I turned toward the daytimer nearest me. “You have to kill her. And make sure she’s dead. All the way.”
“With pleasure,” he said, setting a sniper rifle into a mount on the roof. It locked into place and he aimed as carefully as he could and shot at her. It looked like he hit her head, but she didn’t stop.
“More,” I encouraged him.
“It’s daylight,” he muttered, re-aiming. I knew what he meant—the vampires weren’t up to divert attention from us. If anyone saw us out on a highway doing this, we’d be pulled over by cops and the coffins would be broken into for sure.
He shot again. This time, it looked like it hit her chest. Still nothing. She was gaining.
“Use silver!” I shouted.
He spared a dark look at me. We were in a caravan of vampires. Of course no silver weapons were allowed—except for the one in my pocket.
With a giant leap forward, Natasha grabbed hold of the back of the truck, making the entire trailer shake. Asher pulled me down as the frequency of the gun reports increased.
“I’m not losing you again—and I’m not letting you go anywhere unarmed.” He pressed a gun at me. I had never shot a gun before—but I could see myself doing it as I felt Natasha come closer, hearing her weight thunk against the trailer’s ceiling as she came for us. The daytimer didn’t care about being seen anymore, it was life or death—gunshots echoed through the cabin and hot casings flew out and ricocheted down. Asher pushed me behind him, toward the cabin, to where we could both sight out the window.

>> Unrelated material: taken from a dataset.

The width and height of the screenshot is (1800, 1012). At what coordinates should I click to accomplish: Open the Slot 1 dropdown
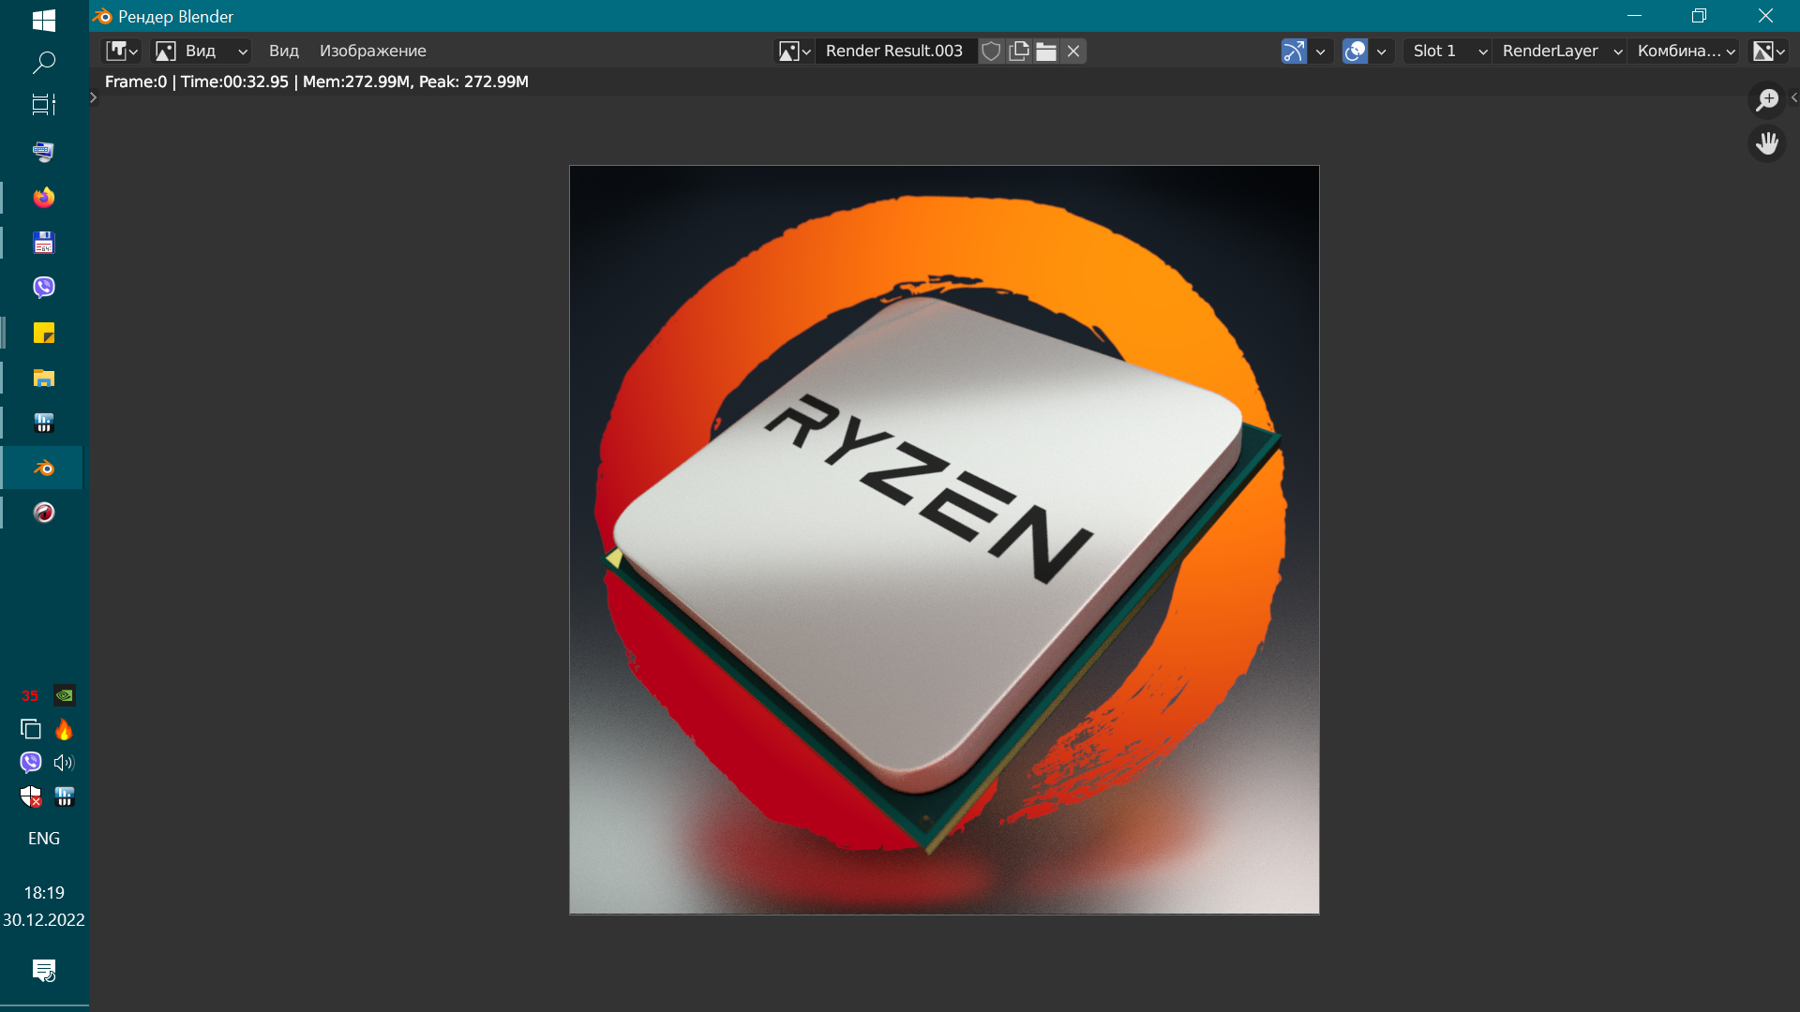coord(1447,52)
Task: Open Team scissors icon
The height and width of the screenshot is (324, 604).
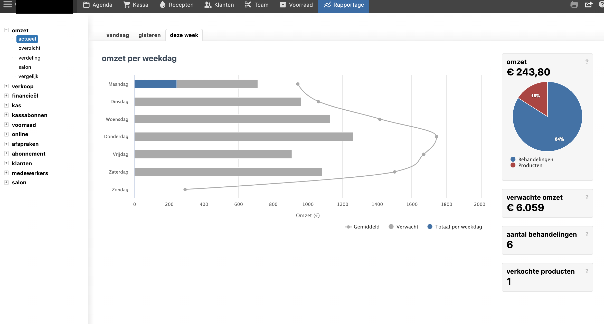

A ballooned hand swatted the gun away, tearing it free from its mounting, as the daytimer dropped inside, barely missing decapitation. “Shoot, shoot!”
Guns rang out in the small space and the hand yanked back.
“Did we get it?” Lilah asked.
“Do you want to go up and find out?” another daytimer asked.
“Natasha!” I shouted up. “Natasha, you felt him die, didn’t you?”
There was no sound except the whistling of the air as the truck picked up speed. I could only pray that the trailer was high enough that no one else could see Natasha clinging to the top of it.